[Lustre-devel] Thinking of Hacks around bug #12329

Wed May 13 11:06:57 PDT 2009

Okay so since bug #12329 isn't so much fixed yet and we've been trying
to do big I/O runs on our cluster but we keep bumping up to this
issue.

So I was thinking of some hacks to get around the issue with prep work
prior to obtaining the big cluster to do whatever we want.

Just a little background on what we've been doing. PNL (Pacific
Northwest National Labs) has a unique cluster in the amount of local
scratch disk we require on our compute nodes. Because of this fact we
can take the big machine occasionally to do large scale I/O tests with
Lustre. This helps us understand how Lustre scales for future use and
how we might have to change the way we deal with our production Lustre
systems when upgrading them. We have about 1Tb/s theoretical local
scratch bandwidth on all of our compute nodes, we've only gotten a
quarter of this in a lustre file system using half the system, as of
yet.

We've tried 4 times since to put that image on the entire cluster and
see how well things work not getting any numbers so far.

The file system created has the following characteristics

1) 700Tb when df -h returns
2) 4600 OSTs (well within the max of 8192)
3) 2300 OSSs

We could have an alternate configuration where we break the raid
arrays and go a bit wider, 18000 OSTs on 2300 OSSs. But this would
require modifications to lustre source code to make that happen.

The bug above really hits us hard on this system, even on lustre
1.8.0. It took 5 hours just to get 4096 OSTs mounted.

As this is going on everything is in a constant state of reconnect,
since the mgs/mdt is busy handling new incoming OSTs. I'm glad to say
that the reconnects keep up and everything goes through the recovery
as expected.  When we've paused the mount process, the cluster settles
back down and df -h returns about 5 minutes afterwards, which is very
acceptable. However, there's a linear increase in the amount of
reconnects and traffic associated with those reconnects as the number
of OSTs increase during the mounting. This causes an increase in time
for the next OSTs that has to mount. Keep in mind that this is on a
brand new file system, not upgrading, not currently running. I would
expect this behavior wouldn't happen (or would be slightly different)
if the file system was already created.

Which leads me into the hack to get around the bug. I'm just wondering
thoughts or ideas as to what to watch for (or if it would even work).
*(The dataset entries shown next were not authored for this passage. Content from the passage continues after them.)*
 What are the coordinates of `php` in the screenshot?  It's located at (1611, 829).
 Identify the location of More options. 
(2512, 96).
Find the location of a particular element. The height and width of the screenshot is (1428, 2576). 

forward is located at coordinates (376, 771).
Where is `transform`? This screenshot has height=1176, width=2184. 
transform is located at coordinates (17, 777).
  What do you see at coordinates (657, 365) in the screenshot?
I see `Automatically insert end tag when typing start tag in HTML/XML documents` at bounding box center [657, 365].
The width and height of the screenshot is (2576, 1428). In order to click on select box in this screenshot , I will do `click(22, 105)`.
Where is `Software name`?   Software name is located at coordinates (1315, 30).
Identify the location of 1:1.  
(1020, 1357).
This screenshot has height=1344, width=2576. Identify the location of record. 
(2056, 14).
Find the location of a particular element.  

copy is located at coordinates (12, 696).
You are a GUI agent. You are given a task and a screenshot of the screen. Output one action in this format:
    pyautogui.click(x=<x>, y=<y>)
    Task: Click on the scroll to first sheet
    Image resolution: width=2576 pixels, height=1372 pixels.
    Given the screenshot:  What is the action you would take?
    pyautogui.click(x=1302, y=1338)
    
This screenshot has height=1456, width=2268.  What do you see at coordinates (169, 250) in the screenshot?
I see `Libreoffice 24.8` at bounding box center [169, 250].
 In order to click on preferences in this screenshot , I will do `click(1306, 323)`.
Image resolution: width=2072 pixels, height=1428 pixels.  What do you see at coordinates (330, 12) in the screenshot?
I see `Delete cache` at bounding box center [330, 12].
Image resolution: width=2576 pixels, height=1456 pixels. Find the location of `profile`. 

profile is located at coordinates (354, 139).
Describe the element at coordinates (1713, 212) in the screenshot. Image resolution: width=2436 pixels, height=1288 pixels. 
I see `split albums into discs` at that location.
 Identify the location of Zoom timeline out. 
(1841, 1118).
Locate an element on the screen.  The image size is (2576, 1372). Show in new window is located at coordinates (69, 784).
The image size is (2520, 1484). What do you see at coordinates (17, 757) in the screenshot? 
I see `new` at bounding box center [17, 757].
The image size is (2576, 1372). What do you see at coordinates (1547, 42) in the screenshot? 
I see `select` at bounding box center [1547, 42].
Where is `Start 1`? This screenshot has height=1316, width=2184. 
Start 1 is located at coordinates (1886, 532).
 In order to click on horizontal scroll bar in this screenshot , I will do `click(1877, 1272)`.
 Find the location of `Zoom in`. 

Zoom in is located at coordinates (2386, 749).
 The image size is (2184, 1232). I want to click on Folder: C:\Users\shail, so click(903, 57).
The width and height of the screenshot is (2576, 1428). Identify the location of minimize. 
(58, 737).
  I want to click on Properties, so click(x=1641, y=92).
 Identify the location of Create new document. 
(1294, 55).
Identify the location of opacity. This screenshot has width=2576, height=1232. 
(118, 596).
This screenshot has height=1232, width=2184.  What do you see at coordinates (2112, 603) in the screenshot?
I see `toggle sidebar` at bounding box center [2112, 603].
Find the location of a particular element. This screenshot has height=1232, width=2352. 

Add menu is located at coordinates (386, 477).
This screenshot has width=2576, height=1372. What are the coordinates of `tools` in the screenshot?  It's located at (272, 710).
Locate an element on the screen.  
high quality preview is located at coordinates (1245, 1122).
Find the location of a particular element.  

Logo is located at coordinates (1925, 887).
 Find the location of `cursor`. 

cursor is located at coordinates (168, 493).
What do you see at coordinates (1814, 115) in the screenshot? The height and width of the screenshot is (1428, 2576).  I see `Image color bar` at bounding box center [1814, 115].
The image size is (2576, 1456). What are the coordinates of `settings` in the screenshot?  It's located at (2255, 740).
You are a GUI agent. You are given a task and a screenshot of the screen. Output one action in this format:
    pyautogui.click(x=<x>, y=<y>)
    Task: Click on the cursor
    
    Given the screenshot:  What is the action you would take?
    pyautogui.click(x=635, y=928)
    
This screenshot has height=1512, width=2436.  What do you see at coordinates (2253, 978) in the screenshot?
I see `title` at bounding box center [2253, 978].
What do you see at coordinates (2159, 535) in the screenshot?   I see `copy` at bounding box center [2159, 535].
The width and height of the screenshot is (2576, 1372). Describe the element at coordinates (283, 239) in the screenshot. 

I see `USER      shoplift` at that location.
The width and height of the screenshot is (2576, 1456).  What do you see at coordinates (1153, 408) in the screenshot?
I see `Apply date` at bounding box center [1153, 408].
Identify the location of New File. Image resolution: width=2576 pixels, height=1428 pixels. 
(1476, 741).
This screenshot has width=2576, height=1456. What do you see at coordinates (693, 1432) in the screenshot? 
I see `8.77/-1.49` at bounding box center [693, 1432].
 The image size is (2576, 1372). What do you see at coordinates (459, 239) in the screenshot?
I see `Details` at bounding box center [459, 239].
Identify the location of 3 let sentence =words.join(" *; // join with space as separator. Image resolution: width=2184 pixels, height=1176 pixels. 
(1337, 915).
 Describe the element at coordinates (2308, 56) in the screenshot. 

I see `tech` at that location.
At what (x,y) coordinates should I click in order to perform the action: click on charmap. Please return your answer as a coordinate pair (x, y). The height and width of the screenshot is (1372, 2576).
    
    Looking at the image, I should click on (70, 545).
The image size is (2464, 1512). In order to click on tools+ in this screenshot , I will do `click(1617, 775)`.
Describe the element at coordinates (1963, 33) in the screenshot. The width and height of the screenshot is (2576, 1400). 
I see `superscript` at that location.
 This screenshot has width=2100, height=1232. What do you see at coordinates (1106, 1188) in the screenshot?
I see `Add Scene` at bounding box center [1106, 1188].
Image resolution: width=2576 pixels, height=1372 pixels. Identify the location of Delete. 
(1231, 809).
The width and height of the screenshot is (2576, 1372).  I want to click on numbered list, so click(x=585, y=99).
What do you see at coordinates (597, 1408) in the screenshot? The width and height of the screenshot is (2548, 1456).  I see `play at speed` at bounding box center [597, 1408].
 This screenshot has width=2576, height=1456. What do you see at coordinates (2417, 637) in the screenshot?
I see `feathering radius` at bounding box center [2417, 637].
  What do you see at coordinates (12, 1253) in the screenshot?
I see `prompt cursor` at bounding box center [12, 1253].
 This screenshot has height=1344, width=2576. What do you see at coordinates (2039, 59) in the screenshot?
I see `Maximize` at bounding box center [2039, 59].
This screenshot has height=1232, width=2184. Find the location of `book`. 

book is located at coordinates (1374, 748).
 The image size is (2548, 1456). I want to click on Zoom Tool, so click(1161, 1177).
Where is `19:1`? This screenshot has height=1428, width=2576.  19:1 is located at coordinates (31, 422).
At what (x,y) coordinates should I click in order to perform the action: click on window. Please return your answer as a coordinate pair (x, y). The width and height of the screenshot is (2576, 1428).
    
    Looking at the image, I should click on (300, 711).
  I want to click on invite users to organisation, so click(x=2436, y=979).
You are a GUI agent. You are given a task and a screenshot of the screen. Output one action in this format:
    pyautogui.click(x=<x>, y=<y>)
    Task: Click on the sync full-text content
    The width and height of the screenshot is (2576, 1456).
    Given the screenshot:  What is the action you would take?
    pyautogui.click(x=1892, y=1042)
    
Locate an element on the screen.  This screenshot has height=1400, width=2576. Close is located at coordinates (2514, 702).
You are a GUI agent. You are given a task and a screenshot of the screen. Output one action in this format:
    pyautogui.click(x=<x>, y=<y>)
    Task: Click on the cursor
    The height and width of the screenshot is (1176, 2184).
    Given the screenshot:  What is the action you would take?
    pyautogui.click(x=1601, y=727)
Precreate mdt/mgs and ost images in a small form factor prior to
production cluster time.

1) pick a system and put lustre on it.
2) setup an mdt/mgs combo and mount it
3) create an ost and mount it
4) umount it save the image (should only be 10M or so not sure what
the smallest size would be).
5) deactivate the new ost
6) go to step 3 with the same disk you used before

You'd end up with pre-created images of a lustre file system prior to
deployment that you could dd onto all the drives in parallel quite
fast.

You could then run resize2fs on the file systems to fill up the OST to
the appropriate size for that device (not sure how long this would
take).

Then you would run tunefs.lustre to change where the mgsnode and
fsname is for that file system.

Then all you'd have to do is mount and the bug may be averted, right?

Just wondering if anyone has any thoughts or ideas on how to get
around this issue.

Thanks,
- David Brown